Mortgage Soup fires the questions at Andrea Glasgow, sales director, specialist mortgages & bridging, Hampshire Trust Bank (HTB).
Mortgage Soup (MS): HTB recently brought together the sales functions of its bridging and specialist mortgage divisions. What does that mean for brokers?
Andrea Glasgow (AG): It means a more joined-up experience. Brokers now have a single point of contact who can support them across both bridging and specialist term. That reflects how their clients actually invest. They are not thinking in terms of products; they are thinking about outcomes.
Whether it is acquisition, refurbishment or refinancing, the sales team can help brokers build a structure that supports the full journey. That cuts down the admin, keeps things moving, and gives brokers more control over the strategy from end to end. From day one, the structure is shaped with the exit in mind.

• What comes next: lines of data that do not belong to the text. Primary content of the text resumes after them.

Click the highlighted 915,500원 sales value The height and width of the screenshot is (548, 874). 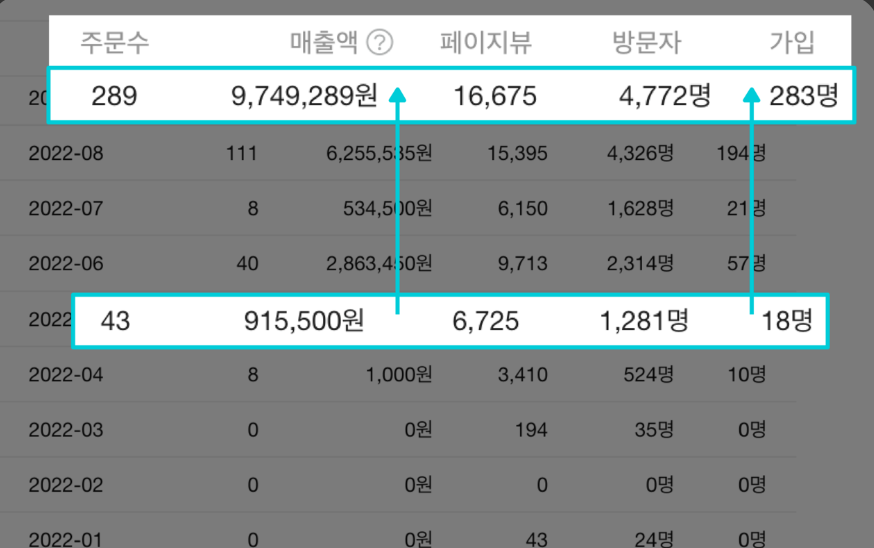(x=304, y=321)
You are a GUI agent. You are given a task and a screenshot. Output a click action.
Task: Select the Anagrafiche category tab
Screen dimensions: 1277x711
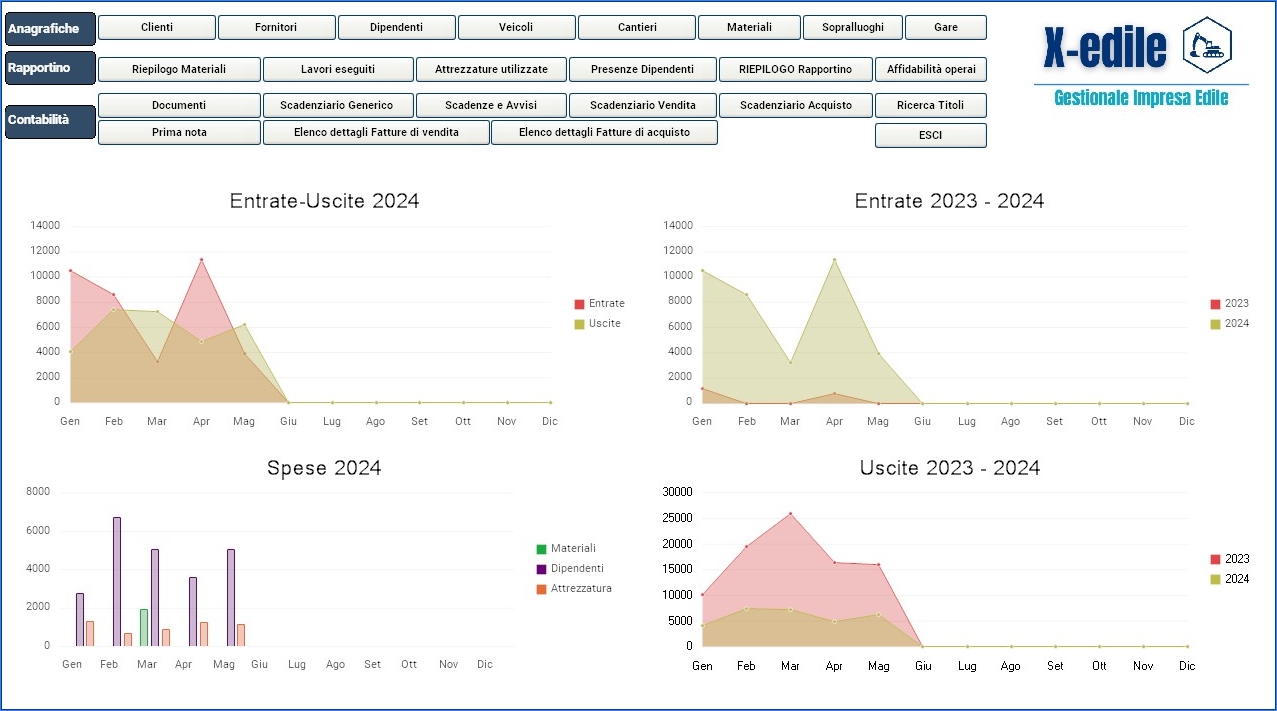tap(50, 29)
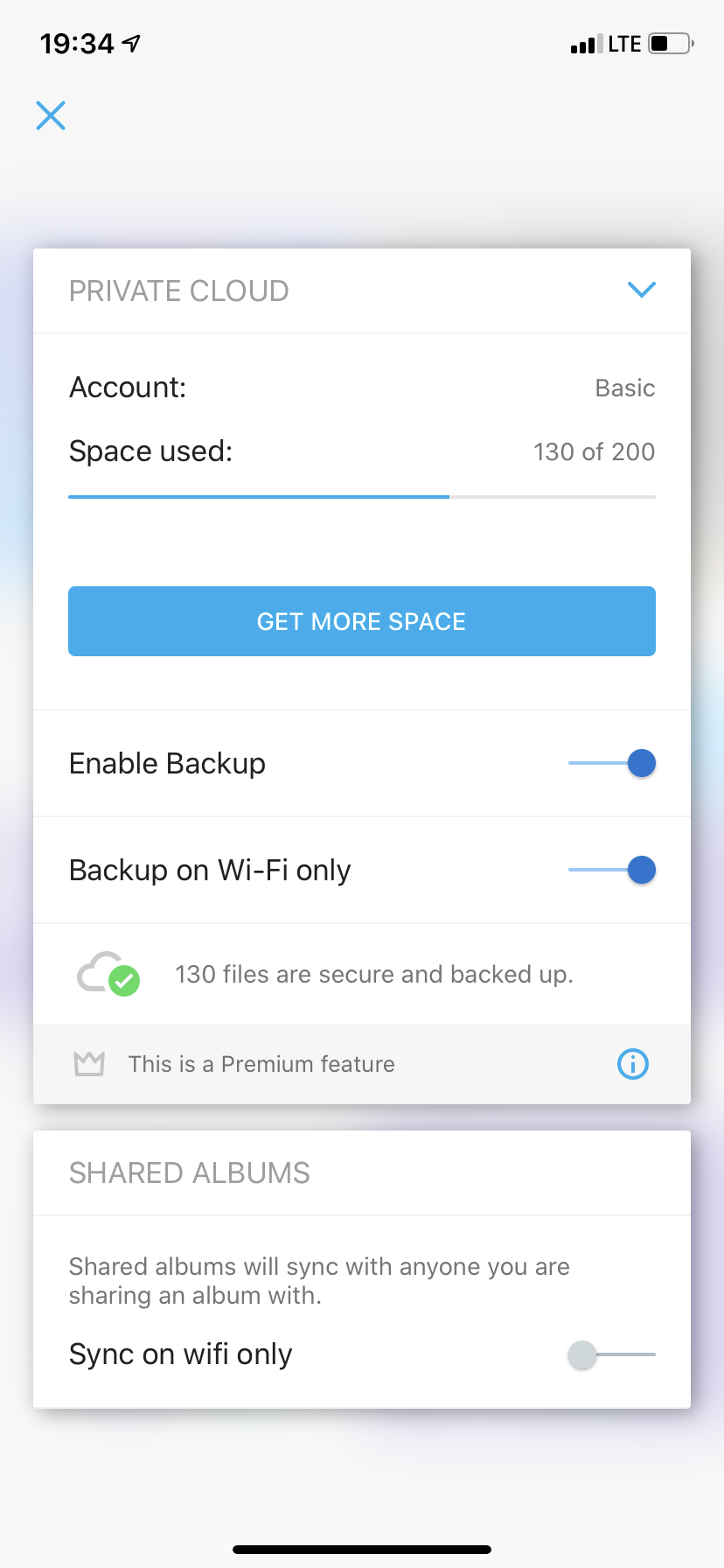Tap the Private Cloud header

[362, 290]
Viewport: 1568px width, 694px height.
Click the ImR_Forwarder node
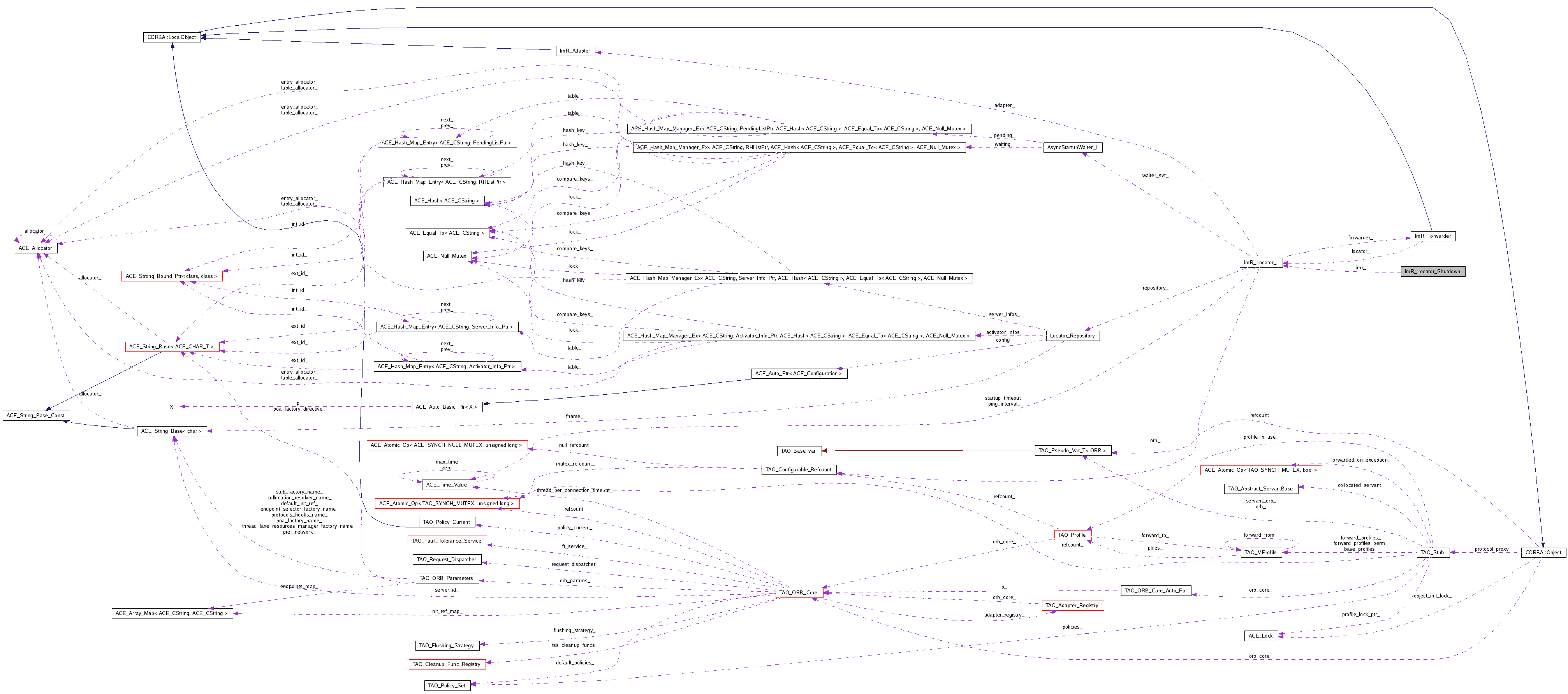(x=1432, y=236)
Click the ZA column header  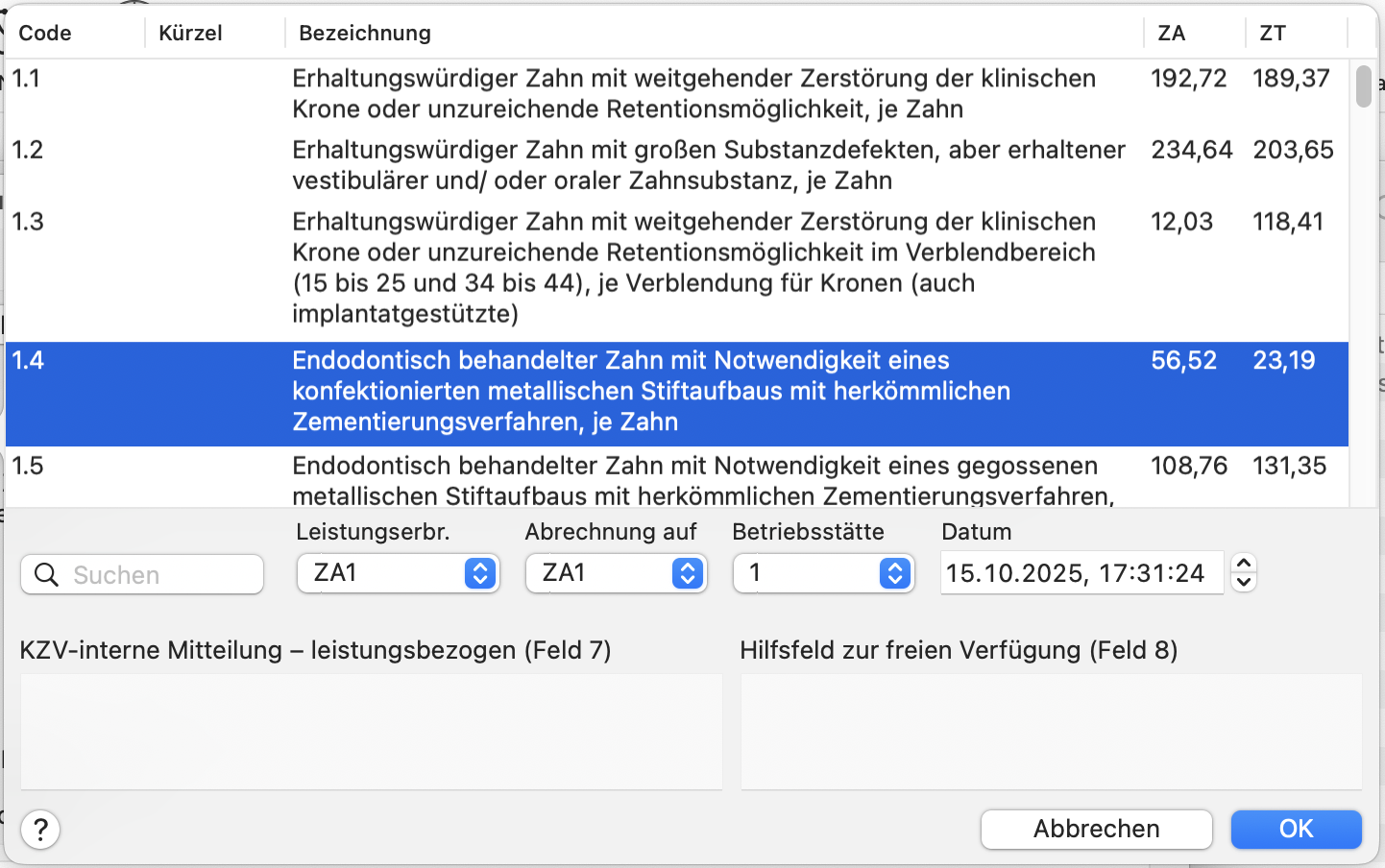point(1171,33)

That is also why we have continued to strengthen the bridging team, bringing in additional underwriting expertise and introducing new roles like the BDE to give brokers more responsive support.
MS: What’s your take on the current bridging market?
AG: It is still active, but the shape of demand is shifting. We are seeing fewer distressed deals and more structured bridging, with investors using it to reposition assets, carry out works, or manage timing on sales and acquisitions.
There is also a more strategic mindset. Brokers are planning bridging from the outset, with the refinance or exit route already considered. That is where the market is heading, and where the most value is delivered.
For lenders, that raises the bar. It is not just about speed. Brokers want clarity, consistency, and a lender who understands the deal from both sides.
MS: The bridging space has no shortage of lenders. How do you stand out from the crowd?
AG: It is easy to compete on the simple cases. The difference comes when a deal needs structuring, whether that is staged works, layered ownership, title complexity, or aligning with a longer-term refinance.
That is where access, experience and judgement matter. Brokers need a team they can speak to, who understand what the client is trying to achieve and who will stay with the deal all the way through.
Being a bank gives us a point of difference. Our funding is secure. We are not here one day and gone the next. Brokers can plan with confidence, knowing the exit is understood and the refinancing criteria will not change midway through. That certainty really matters in this market.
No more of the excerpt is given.